Wolfgang Gehrcke (born 8 September 1943 in Boos, Bavaria) is a German left-wing politician. Starting in the 1980s, he has held many high positions in his political parties and has been a member of the Bundestag from 1998 to 2002 and again from 2005 to 2017 after a brief year in the Landtag of Brandenburg.

== Life ==
Wolfgang Gehrcke was born 8 September 1943 in Reichau in Boos, Bavaria. From 1950 to 1959, he visited the Volksschule and studied administration from 1959 to 1961, working in such a position at the Bundesagentur für Arbeit (Federal Employment Agency) until 1968. In the following years, he worked in various professional activities in publishing, as a journalist and in political functions.

=== Political career ===
Gehrke joined the Communist Party of Germany (KPD) in 1961, shortly after it had been officially banned in 1956 and was then an underground organisation.
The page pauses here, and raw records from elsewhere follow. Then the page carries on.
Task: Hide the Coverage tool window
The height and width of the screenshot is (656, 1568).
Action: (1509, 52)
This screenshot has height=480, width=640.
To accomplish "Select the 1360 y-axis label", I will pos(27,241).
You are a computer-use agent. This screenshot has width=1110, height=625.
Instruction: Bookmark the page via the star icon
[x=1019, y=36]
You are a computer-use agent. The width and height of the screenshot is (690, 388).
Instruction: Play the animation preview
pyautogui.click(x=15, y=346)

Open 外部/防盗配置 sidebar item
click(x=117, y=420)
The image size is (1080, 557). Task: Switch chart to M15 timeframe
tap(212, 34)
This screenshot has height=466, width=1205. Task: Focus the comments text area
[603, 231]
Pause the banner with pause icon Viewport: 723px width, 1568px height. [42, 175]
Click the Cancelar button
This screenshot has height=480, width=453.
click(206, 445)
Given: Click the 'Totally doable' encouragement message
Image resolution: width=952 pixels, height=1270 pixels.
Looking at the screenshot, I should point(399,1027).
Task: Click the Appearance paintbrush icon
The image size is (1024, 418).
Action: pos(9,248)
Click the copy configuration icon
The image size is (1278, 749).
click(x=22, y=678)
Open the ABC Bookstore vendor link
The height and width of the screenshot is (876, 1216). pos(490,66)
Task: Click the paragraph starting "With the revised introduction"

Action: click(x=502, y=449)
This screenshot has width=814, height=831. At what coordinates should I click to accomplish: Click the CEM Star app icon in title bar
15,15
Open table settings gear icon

He co-founded the Socialist German Workers Youth (SDAJ), of which he was the deputy chairman from 1968 to 1974, then federal chairman until 1979. In, Gehrke was a founding member of the German Communist Party (DKP), the KPD's de facto successor organisation to the KPD. From 1973 to 1989, he was in the DKP's party executive, at times member of the executive committee. From 1981 to 1989, he was the district chairman of the DKP Hamburg, before leaving the DKP in 1990 to join the Party of Democratic Socialism (PDS). In that party, he was the federal managing director (from 1991 to 1993), the deputy federal chairman (from 1993 to 1998), and later spokesman for foreign policy and international cooperation. In 2004, he was a founding member of the Party of the European Left.

In the 1980s and 1990s he was involved in political activism in various movements, including the Easter March movement, the peace movement, being committed to German-German youth relations and cooperation between youth organisations from Eastern and Western Europe.

==== Elections ====
Gehrke was a member of the German Bundestag for a total of 16 years, standing for the constituency of Frankfurt am Main II. He first became a member of the 14th German Bundestag (1998-2002) in the 1998 federal election. He lost his seat in the 2002 election but was re-elected in 2005 - to the 16th Bundestag. He retained his seat in the following two elections (the 17th in 2009, the 18th in 2013) until he decided not to seek re-election in the 19th Bundestag election in 2017. During his time in the parliament, he was most notably Chairman of the Committee on Foreign Affairs (2005+).

=== Other affiliations ===
Gehrke is a member of ver.di.

== Personal life ==
An atheist, he is married and has a daughter.